Imagei don’t think i’ve been in love many times – maybe a handful, if that. and perhaps the romance i remember most fondly is one that occurred when i hadn’t yet hit puberty. it’s valentine’s day, and while there’s little i like about this day besides the fact that it means that hoards of candy will go on 75% off sale first thing tomorrow morning, the 14th of february always brings to mind the best love note i’ve ever received.

when i was five, i was madly, obsessively in love with the son of one of my mother’s friends. we happened to go to preschool together, which meant that even though he was a year younger than me, we attended the same school. a few years later, when i was in second grade at the local elementary school and he was in first, he came in one day toting a handmade love note. i have the crispest, clearest memory of the card itself, which is a small miracle considering how much weed i smoked in college. it was made from two pieces on construction paper glued together; the front was orange, the inside, pink. on the outside, scrawled in crayon, were the words, “i love you.” inside, there were poorly-rendered hearts, and my name, and his.

i have never in my life been more proud of a piece of paper than i was of this love note, so it’s not surprising that i showed it to anyone who would listen, including the recess lady, a 60-something woman in a hairnet. much to my horror (and surprise), she snatched it out of my hands, tore it up, and threw it down the drain, proclaiming loudly, “you are too young for love notes!”

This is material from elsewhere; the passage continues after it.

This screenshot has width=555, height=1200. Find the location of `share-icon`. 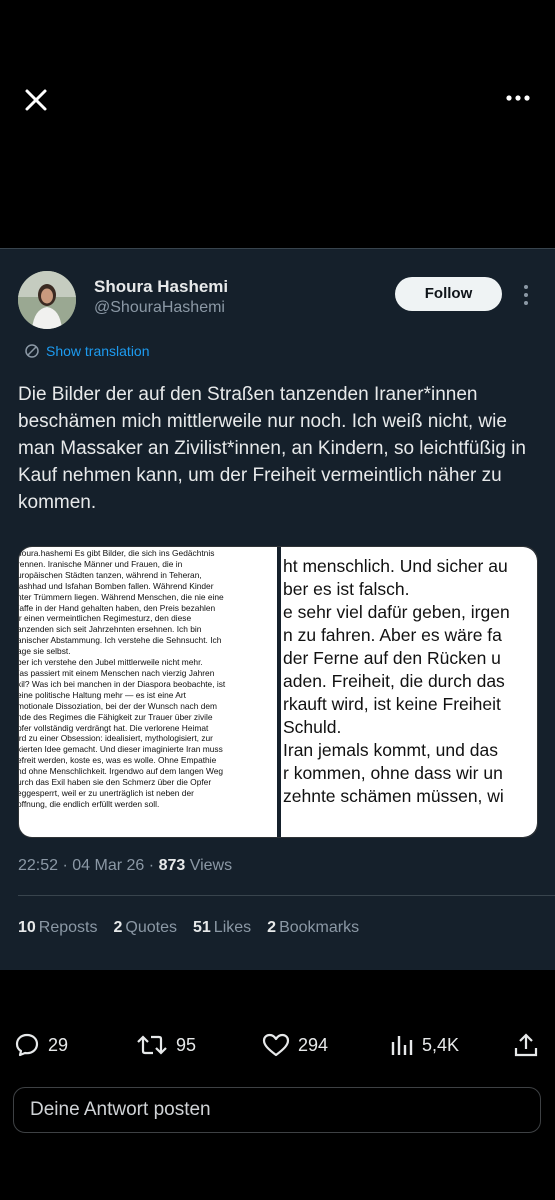

share-icon is located at coordinates (526, 1045). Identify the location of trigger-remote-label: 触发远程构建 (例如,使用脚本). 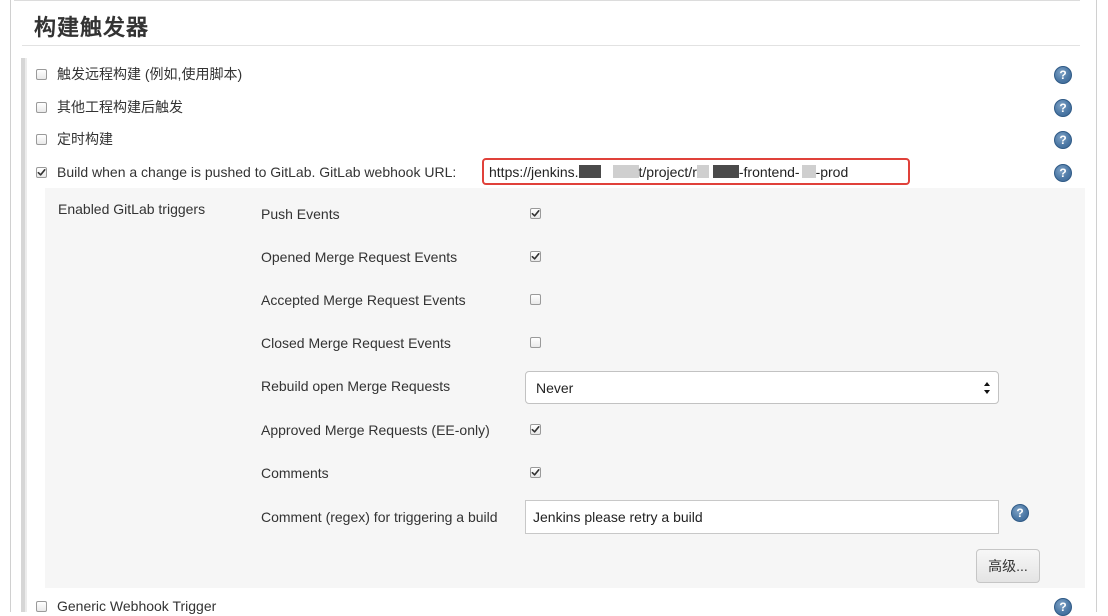
(150, 74).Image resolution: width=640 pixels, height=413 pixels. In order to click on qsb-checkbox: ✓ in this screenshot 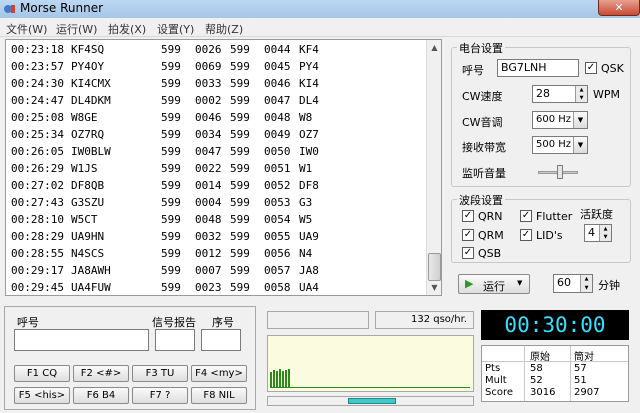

but i wasn’t. i wasn’t too young at all. in fact, i’d been in love with the boy in question ever since i’d seen him at preschool, and i continued to have a thing for him up through middle and early high school, when i’d purposefully lay out on the rock wall in front of my home, “sunbathing” during warm summer days, because i knew he and his friends would be riding their bikes around the neighborhood. then, of course, as it happens, we grew up and went away. 

and then, he moved to new york. and we started spending a lot of time together, and one drunken night, he ended up in my bed, and i spent the late night hours staring at the ripples in his back, wondering how i’d ended up spending the night with the boy who’d written me a love note at the age of 6. because i’m a hopeless romantic, i fell asleep dreaming of what would happen if we ended up together, the stories we’d tell our children about first grade love notes on the playground.

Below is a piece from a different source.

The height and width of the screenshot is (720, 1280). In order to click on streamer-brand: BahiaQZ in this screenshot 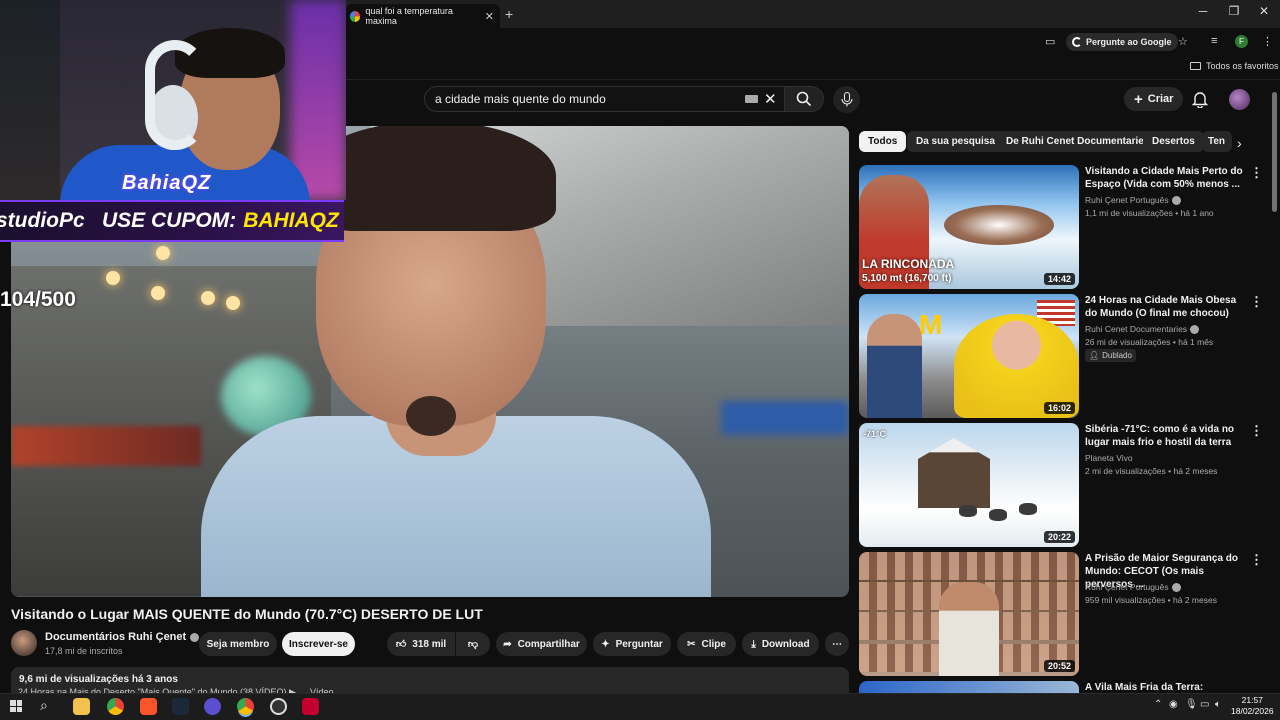, I will do `click(167, 183)`.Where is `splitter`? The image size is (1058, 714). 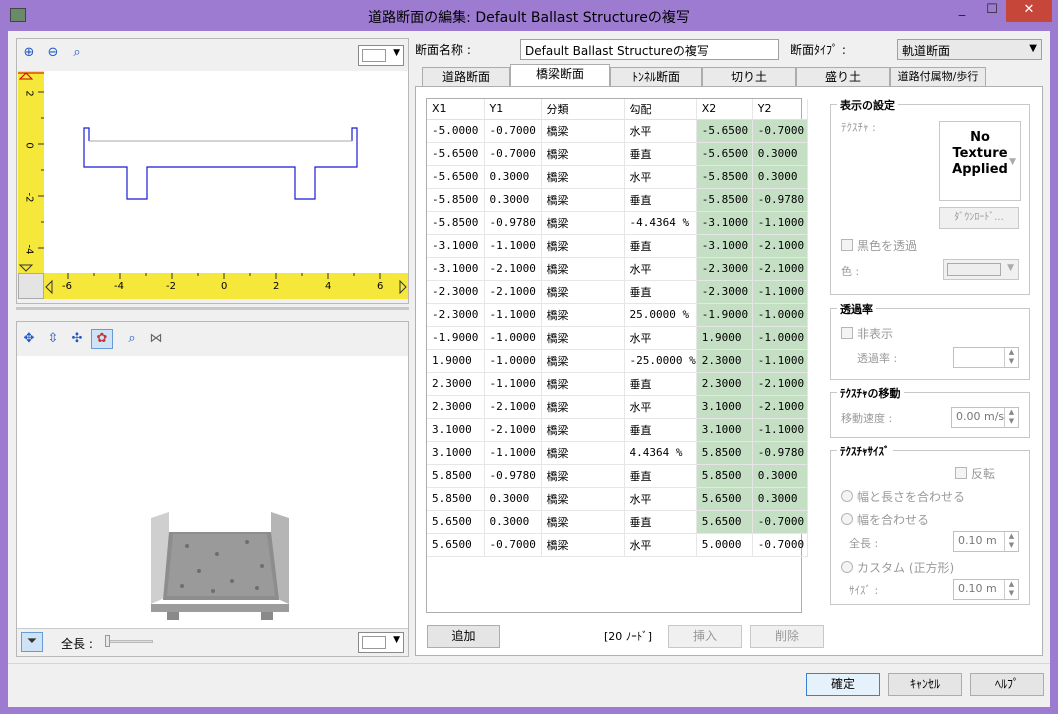
splitter is located at coordinates (212, 308).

of course, the night didn’t last, because as always, the sun rose, and things looked different in the morning. and then he moved to california, and that was the end of that. 

but even so, it’s nice to know that once, a long time ago, someone wrote me a love note. it’s a memory i keep tucked away, one that i pull out when i’m feeling slightly sorry for myself, like i generally do on valentine’s day. so here, self – have this memory. don’t lose it, or let it get dusty. keep it in a safe place, will you?